Despite that, it might come as a surprise to learn that I’ve never been fond of the Imperium. Marc Miller’s original LBBs, and Mongoose’s remake, were actually designed universe-neutral. As the Imperium setting began to leak into subsequent books (particularly books 4 – 8), it became more difficult to ignore what GDW was promoting as the preferred setting.
I attempted to use the setting for several years before I eventually decided to scrap what I was doing. My problem with the Imperium has always revolved around a number of specific points that I find to be untenable with the way I envision my own game universe.
The Imperium is both explored and massively populated. It never ceased to amaze me how much space man occupied in GDW’s game world and how incredibly (over) populated it wound up being. If you intend to use exploration, particularly scouting, as the theme of your campaign you would have a difficult time figuring out what to do with your PCs.
Imperial worlds are a monochromatic blur. Not only is the Imperium over-populated in my opinion, but it’s also largely homogenous. Having followed the strict tenants of system creation from the original system, the various sectors of the Imperium wind up being single-government planets. In my opinion, this should be rare compared to the number of populated worlds that wind up being balkanized societies with multiple cultures and societies; this is just logical as human society has a propensity for this built into their psychology.
The majority of aliens and cultures in the Imperium are utterly uninspired. The Aslan are a rip-off of Niven’s Kzinti (and countless others), the K’kree is the Sci Fi equivalent of a centaur, the Vargr are just gnolls, and the Zhodani are nothing more than humans with head scarves. The only truly inspired choice among the major races is the Hivers. I admit it, I like my aliens to be alien, but even if you prefer something a bit more bipedal-centric the choices available for characters are truly not that interesting.

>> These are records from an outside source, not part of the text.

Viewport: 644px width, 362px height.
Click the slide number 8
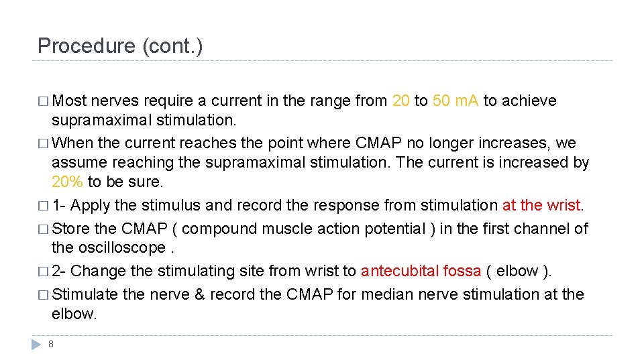point(51,345)
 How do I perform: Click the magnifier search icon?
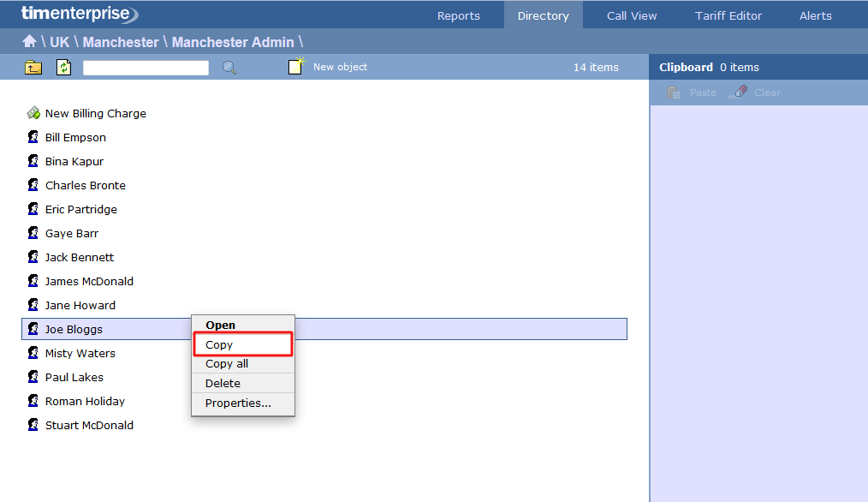pos(229,68)
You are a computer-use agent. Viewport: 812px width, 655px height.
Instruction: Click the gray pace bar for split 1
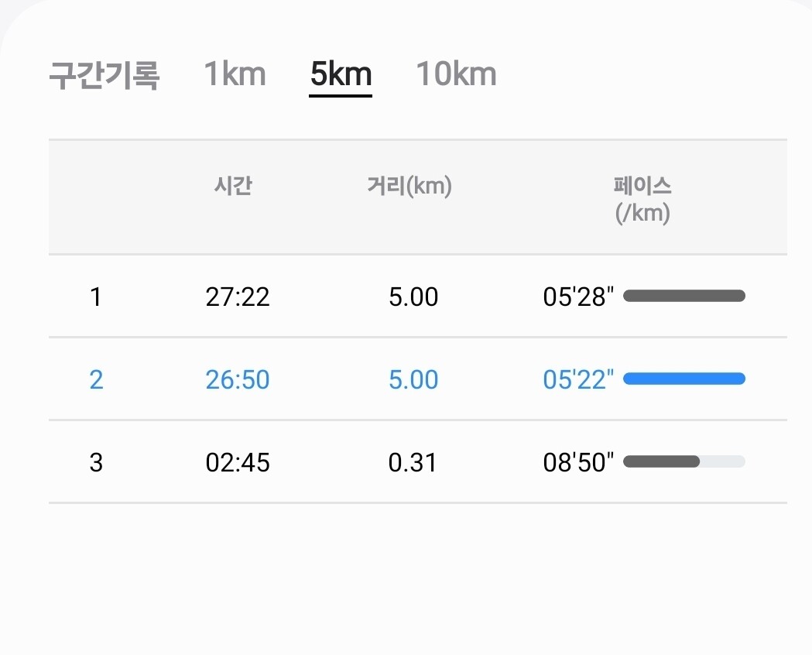pos(684,296)
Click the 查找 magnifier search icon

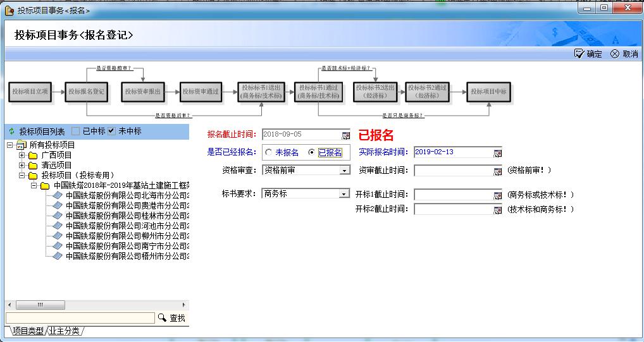pyautogui.click(x=162, y=318)
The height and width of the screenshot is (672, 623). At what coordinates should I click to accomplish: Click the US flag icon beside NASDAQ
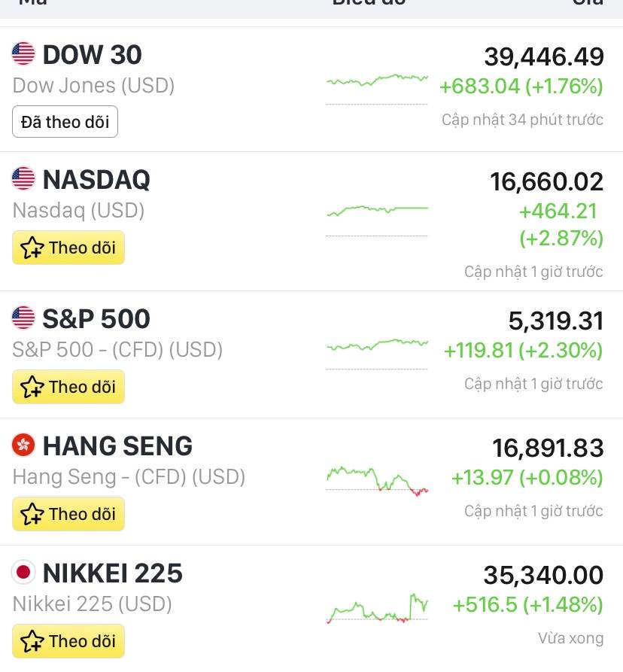(23, 179)
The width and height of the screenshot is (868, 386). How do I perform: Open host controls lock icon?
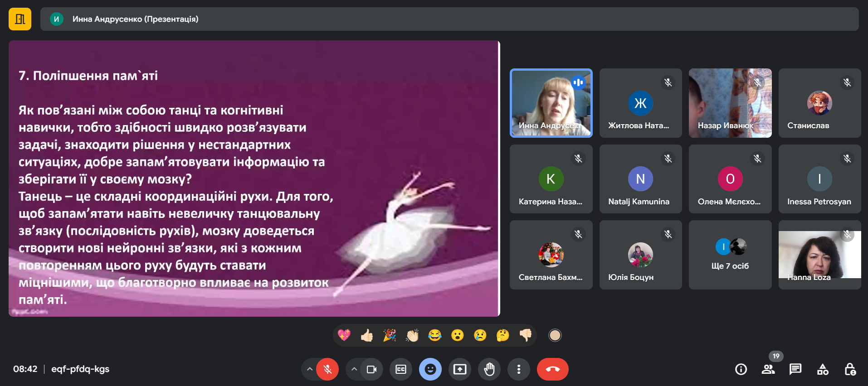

The overall governance of the Imperium is medieval. That’s not even a joke and I continue to wonder why the convention behind the presumed setting of a far flung space empire would resort to such an archaic political structure. The answer of course is that a star spanning society would likely never wind up taking this route. Even taking into account the limitations of the x-boat system in carrying information, it doesn’t stand to reason that mankind would move in this direction, and a plethora of other possibilities would actually make for a richer, more diverse setting.

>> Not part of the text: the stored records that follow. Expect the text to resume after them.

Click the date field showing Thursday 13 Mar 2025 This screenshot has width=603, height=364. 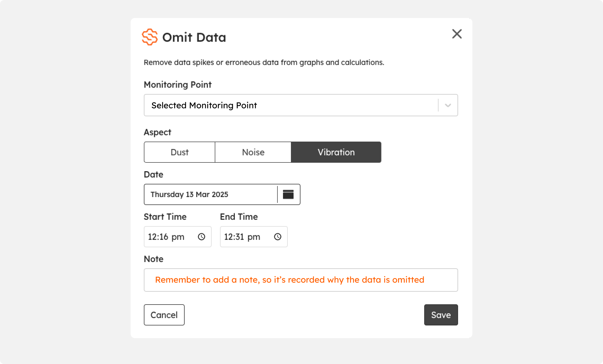(211, 194)
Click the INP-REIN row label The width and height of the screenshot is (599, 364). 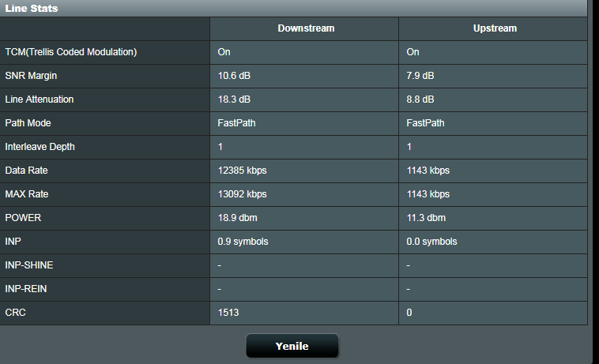pyautogui.click(x=26, y=289)
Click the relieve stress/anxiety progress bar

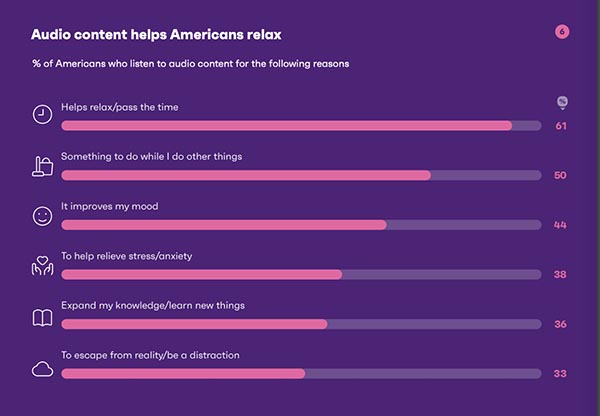pos(301,274)
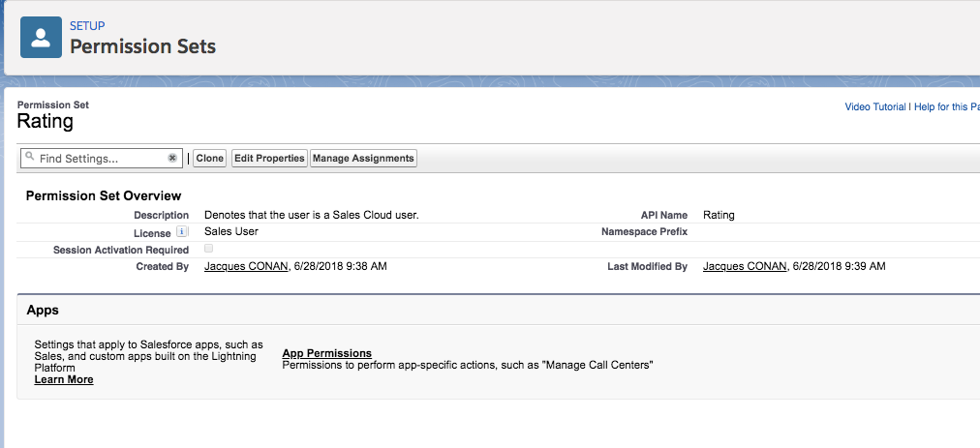
Task: Click the Rating permission set name
Action: tap(45, 122)
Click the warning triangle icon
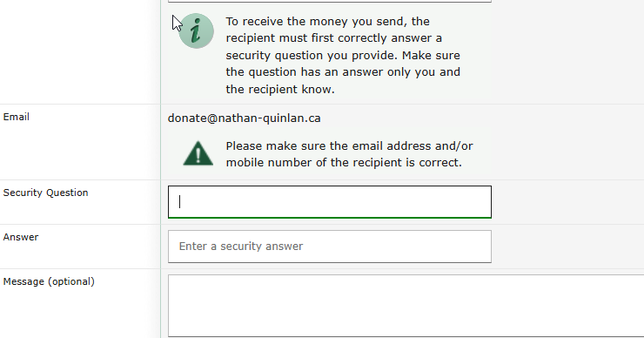 198,153
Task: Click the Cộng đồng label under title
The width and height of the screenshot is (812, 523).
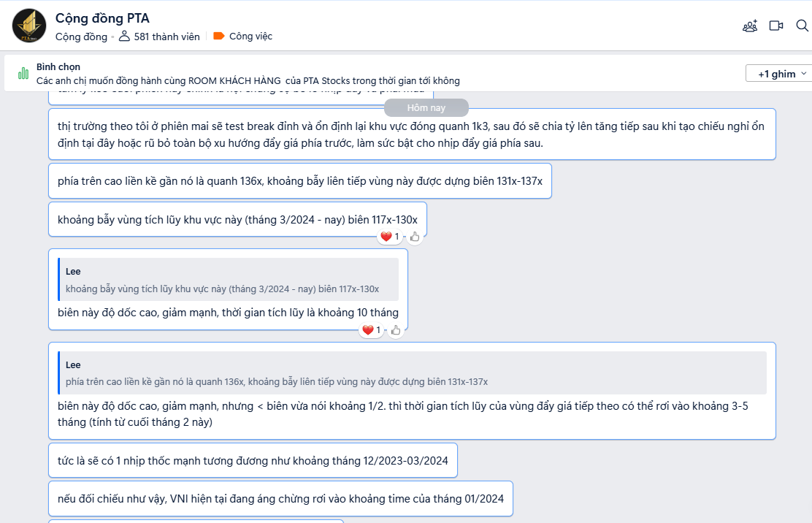Action: click(81, 37)
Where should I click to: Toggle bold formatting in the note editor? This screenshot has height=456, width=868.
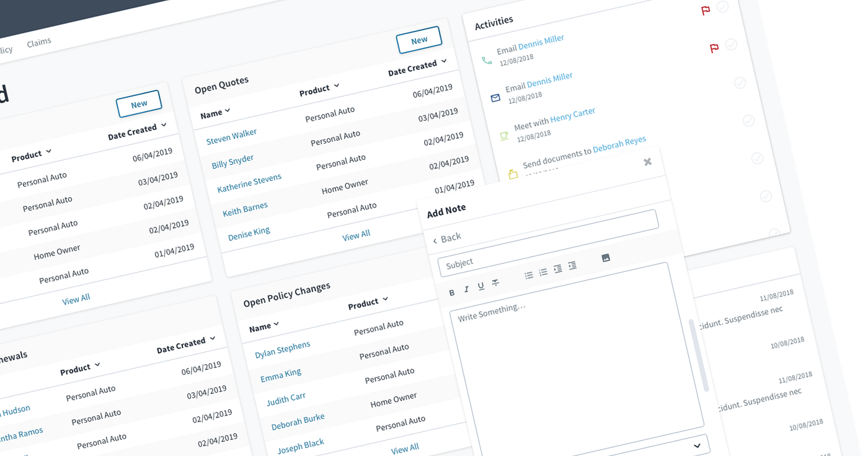pos(451,292)
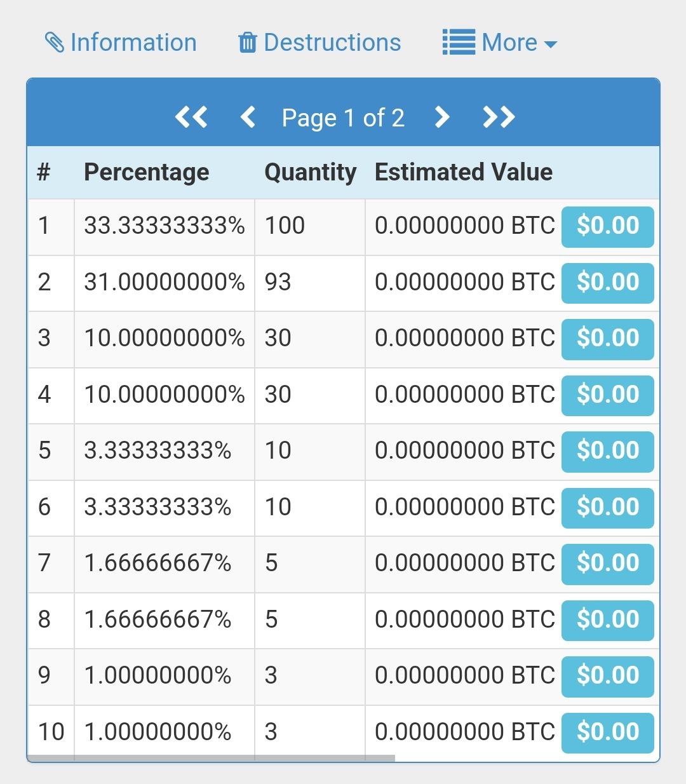Click the Quantity column header

(310, 172)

Because of this, I tend to collect sourcebooks to mine for material but seldom use it as intended. Of course, one of the reasons I enjoy Traveller is because like its early RPG cousins it was designed to allow GMs to use it however they want. While I’ve spent years creating various settings for my own games, often creating completely new universes from one campaign to another, I’m pleased to see that various companies are now creating alternative settings for the game. I recently purchased Reign of Discordia (review to come soon) and I’m definitely looking forward to Wildfire’s Chthonian Stars that’s set to be released in October.